Thailand just reported two cases of newborns with Zika-related microcephaly, the first time the birth defect has been linked to the virus in Southeast Asia.
An investigation by Thailand's department of disease control determined that the mosquito-borne virus was connected to the two recent cases of microcephaly, a condition where a child is born with a small head and an underdeveloped brain. The news of these first cases in the country comes amid growing concern about the virus's prevalence there, as it's a popular destination for foreign travelers.
The unprecedented outbreak of the virus in Brazil and recent research have led experts to confirm a strong connection between Zika-infected mothers and their babies being born with the birth defect. The first cases surfaced there in May 2015.
Earlier this week Thailand revealed it was investigating four microcephaly cases to determine whether the mothers had contracted Zika during pregnancy. They ultimately found that just two of the four microcephaly cases were actually caused by Zika, but the officials did not reveal details about where they occurred or how the mothers became infected.
So far 25 women in Thailand have contracted the virus, with nearly 350 Zika infections in the country reported in the past nine months.
On Thursday, the World Health Organization said that if the Thai microcephaly cases were linked to Zika, the next step would be to investigate what strain of the virus was involved. Despite the continued reports of new Zika infections in Southeast Asia, however, the UN's health agency said the global risk had not increased.
"Countries across the region must continue to strengthen measures aimed at preventing, detecting, and responding to Zika virus transmission," WHO said in its Sept. 29 situation report.
The U.S. Centers for Disease Control and Prevention also issued updated guidance this week for travel to Southeast Asia.
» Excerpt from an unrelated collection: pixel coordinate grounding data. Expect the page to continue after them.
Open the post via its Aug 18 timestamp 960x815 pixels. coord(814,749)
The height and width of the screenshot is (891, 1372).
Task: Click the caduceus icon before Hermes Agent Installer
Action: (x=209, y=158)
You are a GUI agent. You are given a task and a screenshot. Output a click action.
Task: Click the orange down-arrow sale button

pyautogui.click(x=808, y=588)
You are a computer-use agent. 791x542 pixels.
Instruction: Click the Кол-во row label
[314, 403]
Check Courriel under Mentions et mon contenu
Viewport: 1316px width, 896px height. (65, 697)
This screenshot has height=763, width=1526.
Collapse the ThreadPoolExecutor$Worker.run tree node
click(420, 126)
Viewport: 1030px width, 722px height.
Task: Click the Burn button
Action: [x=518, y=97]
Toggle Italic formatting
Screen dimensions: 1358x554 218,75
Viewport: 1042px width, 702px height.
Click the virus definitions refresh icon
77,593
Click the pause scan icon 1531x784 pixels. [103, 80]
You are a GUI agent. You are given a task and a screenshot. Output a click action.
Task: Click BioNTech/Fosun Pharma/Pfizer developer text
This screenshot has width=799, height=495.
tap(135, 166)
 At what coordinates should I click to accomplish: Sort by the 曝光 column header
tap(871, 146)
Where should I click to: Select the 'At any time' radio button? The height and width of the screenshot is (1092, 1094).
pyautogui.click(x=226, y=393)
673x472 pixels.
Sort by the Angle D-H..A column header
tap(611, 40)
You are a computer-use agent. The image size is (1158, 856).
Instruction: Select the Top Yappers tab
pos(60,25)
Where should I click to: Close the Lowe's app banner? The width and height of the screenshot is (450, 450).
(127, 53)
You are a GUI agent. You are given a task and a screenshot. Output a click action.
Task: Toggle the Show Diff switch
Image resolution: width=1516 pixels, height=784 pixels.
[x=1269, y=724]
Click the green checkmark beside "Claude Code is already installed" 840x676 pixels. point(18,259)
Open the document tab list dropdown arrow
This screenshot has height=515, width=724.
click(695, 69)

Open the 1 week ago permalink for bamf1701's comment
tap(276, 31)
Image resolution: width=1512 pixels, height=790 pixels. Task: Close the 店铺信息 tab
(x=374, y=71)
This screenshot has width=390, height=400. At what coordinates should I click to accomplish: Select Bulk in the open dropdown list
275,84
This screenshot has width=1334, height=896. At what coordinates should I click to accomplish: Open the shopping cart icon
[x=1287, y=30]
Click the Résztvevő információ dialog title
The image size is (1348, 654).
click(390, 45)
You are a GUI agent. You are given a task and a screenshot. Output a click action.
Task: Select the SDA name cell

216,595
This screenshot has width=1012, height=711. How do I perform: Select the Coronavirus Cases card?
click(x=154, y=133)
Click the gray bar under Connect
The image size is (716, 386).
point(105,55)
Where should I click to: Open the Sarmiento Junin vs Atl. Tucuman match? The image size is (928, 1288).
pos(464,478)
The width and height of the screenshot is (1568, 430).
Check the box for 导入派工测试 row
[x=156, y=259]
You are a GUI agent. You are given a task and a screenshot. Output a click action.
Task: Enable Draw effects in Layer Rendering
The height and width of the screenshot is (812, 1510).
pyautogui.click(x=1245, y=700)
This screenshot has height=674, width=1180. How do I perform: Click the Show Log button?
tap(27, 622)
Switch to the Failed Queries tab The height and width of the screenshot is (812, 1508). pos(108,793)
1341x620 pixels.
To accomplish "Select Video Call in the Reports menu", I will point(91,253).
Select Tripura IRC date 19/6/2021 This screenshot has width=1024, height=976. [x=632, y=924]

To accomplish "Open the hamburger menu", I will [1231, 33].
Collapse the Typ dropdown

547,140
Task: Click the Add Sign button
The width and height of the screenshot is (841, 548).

The health agency recommended that pregnant women "consider postponing" any nonessential travel to 11 countries in the region, including Thailand, Indonesia, Malaysia, and Vietnam.
Zika is not new to the region, and it's endemic in certain areas, but according the CDC the heightened concern comes from variations in the number of cases being reported. While many people living in these countries are likely to have immunity, those traveling from countries like the U.S., where the virus is a relatively new threat, could still be vulnerable.
Since Brazil's first cases of microcephaly came to light in May of last year, more than 2,000 cases have been linked to Zika worldwide.